Another layer of the film is family dynamic, Kennedy describes the films writer and director Fin Edquist as intelligent and articulate, continuing that “Fin talks about blood being thicker than water, and he opens it up for discussion.” In Bad Girl we have a less conventional family in the Anderson’s, for Kennedy: “it’s really important that we see different types of family structures on screen, it’s not your mum, dad and two kids, and mum stays home and looks after the kids. Because until we see that depiction change I don’t think we can affect the gender divide”. Kennedy believes that changing representations on screen reflects changes socially; something she wants to be a part of.
Bad Girl received two awards at the 28th Annual Western Australia Screen Awards last year in July.
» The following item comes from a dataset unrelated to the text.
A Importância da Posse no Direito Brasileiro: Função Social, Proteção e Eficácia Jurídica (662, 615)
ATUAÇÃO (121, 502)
After winning Best Long Form Drama, it also received Best Sound Long Form, a deserved recognition for the tone set by Warren Ellis’ moody score.
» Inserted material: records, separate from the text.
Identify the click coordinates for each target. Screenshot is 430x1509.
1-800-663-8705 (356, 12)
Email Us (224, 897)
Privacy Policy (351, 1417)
Kennedy commented on the success of the film, “I think what we’ve managed to achieve on a small budget and tight schedule is really quite incredible, and a testament to the team that we had together”.
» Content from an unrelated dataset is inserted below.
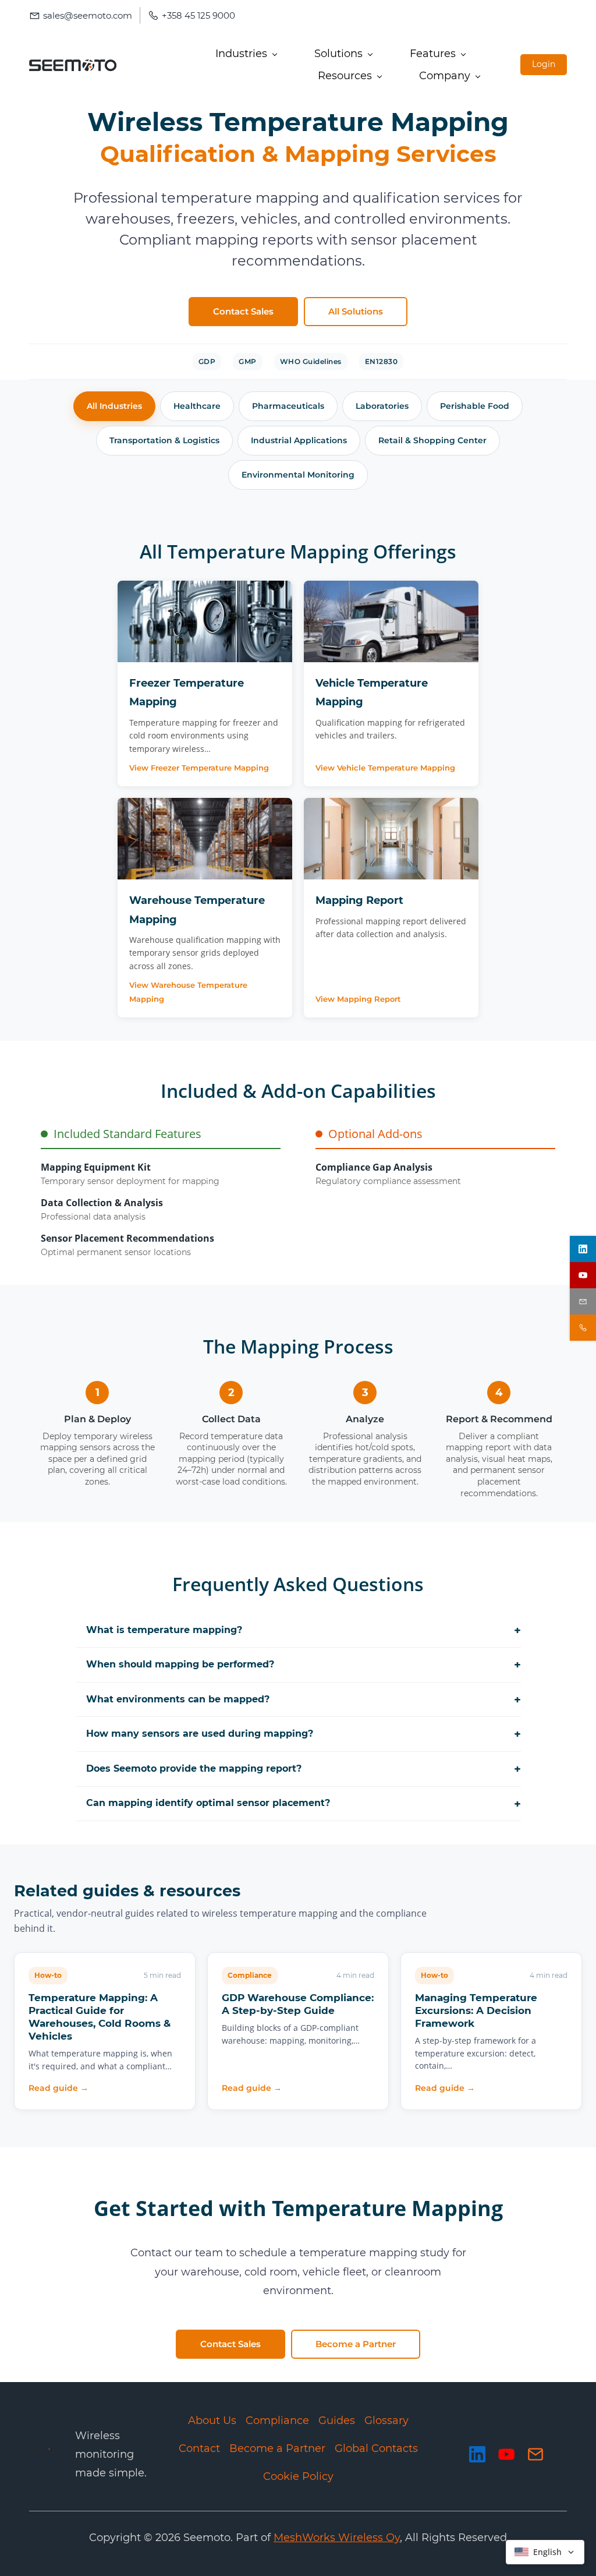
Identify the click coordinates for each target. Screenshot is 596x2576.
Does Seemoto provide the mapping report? (303, 1769)
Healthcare (197, 406)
But expresses her anxiety about opening in Australian cinemas this week, despite the films screening at numerous festivals last year, including the Melbourne International Film Festival in August, and South Korea’s 21st Busan International Film Festival in October: “although we’ve screened in a bunch of different festivals, this is the first time that close friends and family will actually get to see it.”
Kennedy admits that in some regards, it’s been challenging working in the Australian film industry, which she describes as unstable, “because you never know where you’re next job is coming from, you’re quite often reliant on government funding agencies to finance your films. So it’s competitive. There’s no guarantees. You never who you’re up against from one round to the next.”
But ultimately, it’s been worth it: “Getting to make movies and calling it your job, that’s pretty cool. It’s kind of all I’ve ever wanted to do. So to be able to say that’s my day job, that’s quite rewarding. Also, it sounds really wanky, but working with other talented creators is pretty awesome. Just being able to create, and having really great collaborators to work with; you’re always coming up with new ideas and discovering new things and you’re challenging each other, and it can be pretty inspiring sometimes.”
On how Perth’s industry fairs in comparison to other Australian cities as well as cities across the world, Kennedy reflects that in Perth, “there’s such a beautiful sense of family and community; and we’re small but everybody knows each other and it’s very supportive. Which is a really great thing that I don’t think that you get in those bigger film industries elsewhere.” Remembering and laughing about being interviewed for The Turning (2013): “it took a little moment, but I was like hang on a second, I just worked with David Brennan and Hugo Weaving and I didn’t have to leave Perth.”
Discussing how discouraging it can be contemplating a career in the film industry, or any form of creative arts, Kennedy came back to the family: “that relates back to those family structures. Letting go of some of those traditional views of what you should be doing with your life, and those milestones you should be hitting. What I find far more rewarding is opening your mind and learning something new about the world. Improving on the world if possible.”
Finally, she imparts a few words of wisdom for young Australian’s contemplating a career in the arts: “how do I say this without sounding lame. I think you just have to do what you have to do. Film has been my thing since I was fourteen; it’s the only thing I’ve ever wanted to do, and I can’t imagine doing anything else. I think I would always be deeply unsatisfied if I hadn’t followed that filmmaking career path so I think it’s important to do what makes you happy and what brings you joy. Because at the end of the day you could make a million dollars and still be deeply unhappy. And would it be worth it in the end? I don’t know, it depends on how much you love your Ferrari.”